Canadian aviator and businessman (1909–1965)

George William Grant McConachie (24 April 1909 - 29 June 1965) was a Canadian bush pilot and businessman who became CEO of Canadian Pacific Airlines (CPA).

He was born in Hamilton, Ontario, and grew up in Calder, Alberta. He developed an interest in aviation as a teen and obtained a pilot's license at age 20. Within a few years, he was running his own small fleet of bush aircraft including ski and float planes. His company delivered mail, freight, and supplies in the remote areas of the provinces of Manitoba, Saskatchewan, Alberta and into the Yukon and Northwest Territories. His knowledge of the North led to aerial exploration work on the Canol Road project and a contract with the United States government to do aerial charting for the Alaska Highway.

McConachie sold his Yukon Southern Air Transport to Canadian Pacific Air Lines in 1941. Created through the acquisition of a number of similar small airlines, the new airline appointed him its general manager.

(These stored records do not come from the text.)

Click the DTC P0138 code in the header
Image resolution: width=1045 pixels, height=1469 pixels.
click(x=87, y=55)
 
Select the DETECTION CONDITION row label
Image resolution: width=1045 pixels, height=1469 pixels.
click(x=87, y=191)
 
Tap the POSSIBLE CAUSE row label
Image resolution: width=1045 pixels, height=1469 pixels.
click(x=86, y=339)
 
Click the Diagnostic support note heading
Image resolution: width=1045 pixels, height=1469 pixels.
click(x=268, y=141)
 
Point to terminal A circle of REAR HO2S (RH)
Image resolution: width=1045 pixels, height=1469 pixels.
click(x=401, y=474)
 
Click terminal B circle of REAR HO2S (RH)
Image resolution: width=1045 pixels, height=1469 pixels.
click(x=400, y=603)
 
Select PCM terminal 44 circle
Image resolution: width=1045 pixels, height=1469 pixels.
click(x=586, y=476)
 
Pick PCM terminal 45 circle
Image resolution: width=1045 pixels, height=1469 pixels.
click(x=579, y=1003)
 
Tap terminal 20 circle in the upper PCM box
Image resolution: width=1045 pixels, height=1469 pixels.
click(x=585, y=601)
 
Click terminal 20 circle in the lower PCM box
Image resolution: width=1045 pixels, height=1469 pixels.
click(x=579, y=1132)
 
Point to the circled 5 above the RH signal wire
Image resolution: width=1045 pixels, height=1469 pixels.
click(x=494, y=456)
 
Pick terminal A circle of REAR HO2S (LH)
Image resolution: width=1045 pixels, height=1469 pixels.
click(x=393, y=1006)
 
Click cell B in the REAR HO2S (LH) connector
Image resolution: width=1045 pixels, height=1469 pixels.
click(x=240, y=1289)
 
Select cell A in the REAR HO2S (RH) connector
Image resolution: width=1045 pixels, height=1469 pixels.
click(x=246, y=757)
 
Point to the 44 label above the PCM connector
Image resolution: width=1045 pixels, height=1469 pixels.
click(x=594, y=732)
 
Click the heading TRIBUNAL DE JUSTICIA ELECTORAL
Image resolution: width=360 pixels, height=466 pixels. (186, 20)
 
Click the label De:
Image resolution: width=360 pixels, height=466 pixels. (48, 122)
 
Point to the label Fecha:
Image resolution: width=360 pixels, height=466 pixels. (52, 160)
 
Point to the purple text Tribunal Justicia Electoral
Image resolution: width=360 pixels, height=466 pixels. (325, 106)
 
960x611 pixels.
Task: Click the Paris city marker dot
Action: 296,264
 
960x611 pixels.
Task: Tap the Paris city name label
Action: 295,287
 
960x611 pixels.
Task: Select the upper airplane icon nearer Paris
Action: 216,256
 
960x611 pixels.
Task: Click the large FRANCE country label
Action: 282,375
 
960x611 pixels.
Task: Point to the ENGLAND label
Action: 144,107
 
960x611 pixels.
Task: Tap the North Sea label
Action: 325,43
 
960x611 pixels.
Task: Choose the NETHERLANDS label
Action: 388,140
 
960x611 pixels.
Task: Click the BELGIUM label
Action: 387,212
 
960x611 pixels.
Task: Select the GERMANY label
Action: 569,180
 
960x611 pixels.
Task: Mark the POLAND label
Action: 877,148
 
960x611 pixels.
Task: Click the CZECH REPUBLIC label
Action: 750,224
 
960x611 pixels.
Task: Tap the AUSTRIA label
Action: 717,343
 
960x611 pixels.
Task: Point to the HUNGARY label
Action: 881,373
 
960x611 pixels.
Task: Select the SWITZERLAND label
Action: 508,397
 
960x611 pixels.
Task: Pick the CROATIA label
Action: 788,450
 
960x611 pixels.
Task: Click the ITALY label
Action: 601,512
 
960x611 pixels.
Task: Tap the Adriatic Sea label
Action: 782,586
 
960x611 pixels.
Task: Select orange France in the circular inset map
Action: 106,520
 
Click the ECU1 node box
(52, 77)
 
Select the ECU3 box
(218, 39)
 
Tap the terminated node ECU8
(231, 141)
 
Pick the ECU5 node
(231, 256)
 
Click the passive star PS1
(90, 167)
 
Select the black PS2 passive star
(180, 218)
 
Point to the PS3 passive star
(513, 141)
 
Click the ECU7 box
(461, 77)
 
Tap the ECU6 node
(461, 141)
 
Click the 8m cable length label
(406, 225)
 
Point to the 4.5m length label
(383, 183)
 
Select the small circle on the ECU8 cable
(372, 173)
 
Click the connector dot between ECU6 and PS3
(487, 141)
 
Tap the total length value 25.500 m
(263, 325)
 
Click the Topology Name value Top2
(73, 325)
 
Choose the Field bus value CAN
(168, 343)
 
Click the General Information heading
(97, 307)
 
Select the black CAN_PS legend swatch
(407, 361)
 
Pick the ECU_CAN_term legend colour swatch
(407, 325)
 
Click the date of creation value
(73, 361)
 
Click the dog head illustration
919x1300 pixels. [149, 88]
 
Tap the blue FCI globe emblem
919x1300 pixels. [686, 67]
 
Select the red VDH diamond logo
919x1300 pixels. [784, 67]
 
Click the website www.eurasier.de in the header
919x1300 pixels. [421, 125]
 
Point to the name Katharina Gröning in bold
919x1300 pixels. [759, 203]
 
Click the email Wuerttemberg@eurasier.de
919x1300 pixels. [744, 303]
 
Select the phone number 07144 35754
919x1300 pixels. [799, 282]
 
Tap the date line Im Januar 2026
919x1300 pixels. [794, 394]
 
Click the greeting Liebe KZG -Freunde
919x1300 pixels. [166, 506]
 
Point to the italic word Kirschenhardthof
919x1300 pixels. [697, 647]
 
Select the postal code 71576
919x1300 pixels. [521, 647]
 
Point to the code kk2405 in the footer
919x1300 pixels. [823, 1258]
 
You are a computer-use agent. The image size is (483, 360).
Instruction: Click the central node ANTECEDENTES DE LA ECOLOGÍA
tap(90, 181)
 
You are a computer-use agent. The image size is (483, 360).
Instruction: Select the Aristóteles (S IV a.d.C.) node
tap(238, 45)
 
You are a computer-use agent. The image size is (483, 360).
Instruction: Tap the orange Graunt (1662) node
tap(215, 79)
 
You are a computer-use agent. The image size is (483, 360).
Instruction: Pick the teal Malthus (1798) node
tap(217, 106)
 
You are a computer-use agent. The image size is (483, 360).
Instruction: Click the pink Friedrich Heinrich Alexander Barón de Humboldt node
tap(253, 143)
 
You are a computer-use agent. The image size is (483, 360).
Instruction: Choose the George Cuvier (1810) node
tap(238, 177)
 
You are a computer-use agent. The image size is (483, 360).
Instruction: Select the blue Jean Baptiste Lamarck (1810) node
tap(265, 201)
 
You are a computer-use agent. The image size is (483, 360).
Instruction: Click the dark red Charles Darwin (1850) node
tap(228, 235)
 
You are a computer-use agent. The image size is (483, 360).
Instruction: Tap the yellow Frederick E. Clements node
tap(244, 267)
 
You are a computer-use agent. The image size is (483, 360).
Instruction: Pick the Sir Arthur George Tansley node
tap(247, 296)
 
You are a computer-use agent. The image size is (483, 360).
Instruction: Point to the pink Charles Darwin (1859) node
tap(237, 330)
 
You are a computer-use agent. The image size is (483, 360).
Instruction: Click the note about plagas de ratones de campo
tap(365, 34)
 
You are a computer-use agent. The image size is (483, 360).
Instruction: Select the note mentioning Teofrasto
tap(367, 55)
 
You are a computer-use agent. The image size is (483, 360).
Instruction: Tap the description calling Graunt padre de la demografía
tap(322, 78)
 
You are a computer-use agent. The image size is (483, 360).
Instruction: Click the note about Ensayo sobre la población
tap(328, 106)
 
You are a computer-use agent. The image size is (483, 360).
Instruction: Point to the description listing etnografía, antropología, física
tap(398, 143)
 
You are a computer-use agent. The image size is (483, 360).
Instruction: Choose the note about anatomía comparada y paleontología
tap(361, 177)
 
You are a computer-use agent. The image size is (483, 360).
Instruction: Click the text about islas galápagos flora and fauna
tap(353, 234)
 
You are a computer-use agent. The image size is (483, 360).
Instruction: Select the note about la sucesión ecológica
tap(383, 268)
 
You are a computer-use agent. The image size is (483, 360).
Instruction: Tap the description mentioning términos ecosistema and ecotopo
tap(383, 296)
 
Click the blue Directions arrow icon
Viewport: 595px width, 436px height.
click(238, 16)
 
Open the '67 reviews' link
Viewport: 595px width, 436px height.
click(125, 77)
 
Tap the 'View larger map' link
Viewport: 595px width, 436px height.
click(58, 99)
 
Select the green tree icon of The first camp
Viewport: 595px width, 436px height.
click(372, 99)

In 1947, the board of directors elected him CPA's president and he embarked on an expansion that made the company the second largest carrier in Canada and the dominant airline of the Canadian West. In 1949, McConachie obtained landing rights at the Tokyo and Hong Kong airports that opened the door to CPA's highly successful transpacific service to Australia, Asia and the South Pacific. Under McConachie, the airline would expand with transatlantic flights to Portugal, Spain, and the Netherlands and south into Mexico and South America.

McConachie died of a heart attack on June 29, 1965, while on a business trip to Long Beach, California. In 1972, author Ronald A. Keith published his biography under the title Bush Pilot with a Briefcase.

==Honours==
In 1945, McConachie was awarded the McKee Trophy for his pioneering contribution to Canadian aviation. In 1973, he was inducted posthumously into Canada's Aviation Hall of Fame and following its formation in 1979, the Canadian Business Hall of Fame. Named in his honour, "Grant McConachie Way" in Richmond, British Columbia, is the access artery into Vancouver International Airport, home base for Canadian Pacific Air Lines. Through the Canadian Forces and the Air Cadet League of Canada, the "810 Grant McConachie Air Cadets" was formed in 1971. McConachie Peak is also named for him. The McConachie neighbourhood, in Edmonton, Alberta, is also named for him as part of the Pilot Sound residential area.